На четвертый день после вышеописанной сцены Глеб возвратился домой. У ворот он встретился с женою, которая, завидя его одного, ударилась в слезы; но Глеб прошел мимо, не обратив на нее ни малейшего внимания. На дворе ему подвернулся Гришка; но он не взглянул даже на него. После тягостной сцены со старшими сыновьями, после разлуки с Ваней старого Глеба как словно ничто уже не занимало. Все это происходило утром. Во всю остальную часть дня, в обед, в ужин, старый рыбак ни разу не показался в избе. Отсутствие его заметила под конец и тетушка Анна. Старушка отправилась отыскивать мужа. Беспокойство еще хуже овладело ею, когда, обойдя клетушки и навесы, она не нашла Глеба. Наконец после долгих розысков увидела она его лежащего навзничь на груде старых вершей в самом темном, отдаленном углу двора. Голова старого рыбака и верхняя часть его туловища были плотно закутаны полушубком. Он не спал, однако ж. Старушка явственно расслышала тяжелые вздохи, сопровождаемые именами Петра, Василия и Вани. Анна вернулась к избе, села на крылечко и снова заплакала. Так провела она всю ночь. На заре она снова подошла к мужу. Глеб лежал недвижно на своих вершах. Глухие, затаенные вздохи, сопровождаемые именами сыновей, по-прежнему раздавались под полушубком. Весь этот день прошел точно так же, как вчерашний. Глеб не показывался в избе, не пил, не ел и продолжал лежать на своих вершах. Тоска смертельная овладела тогда старушкой. Когда она увидела, что и на третий день точно так же не было никакой перемены с мужем, беспокойство ее превратилось в испуг: и без того уже так пусто, так печально глядели навесы! Старушка вышла за ворота, отыскала глазами Гришку, который приколачивал что-то подле лодок, и пошла к нему.

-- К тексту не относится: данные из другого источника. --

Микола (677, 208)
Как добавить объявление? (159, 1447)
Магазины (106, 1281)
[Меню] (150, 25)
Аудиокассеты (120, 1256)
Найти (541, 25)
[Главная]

– Гриша, что это, касатик, с нашим стариком прилучилось? – сказала она, заботливо качая головою. – Вот третий день ноне не ест, не пьет, сердечный.
– Стало быть, не в охоту, оттого и не ест! – отрывисто отвечал приемыш, не подымая головы.
– Ох-ох, нет, касатик, никогда с ним такого не бывало! – подхватила со вздохом старушка. – Лежит, не двинется, не пьет, не ест ничевохонько третьи сутки… Не прилучился бы грех какой.
– Ничаво небось! Полежит, полежит да встанет.
– Хорошо, кабы так-то!.. О-ох, боюсь, не разнемогся бы… помилуй бог!
– Небось его не скоро возьмешь! Здоров он, как вода! Что ему сделается!
– Шутка, трое суток маковой росинки во рту не было! – продолжала старушка, которую всего более озадачивало это обстоятельство, служащее всегда в простонародье несомненным признаком какого-нибудь страшного недуга. – С той вот самой поры, как пришел… провожал нашего Ван…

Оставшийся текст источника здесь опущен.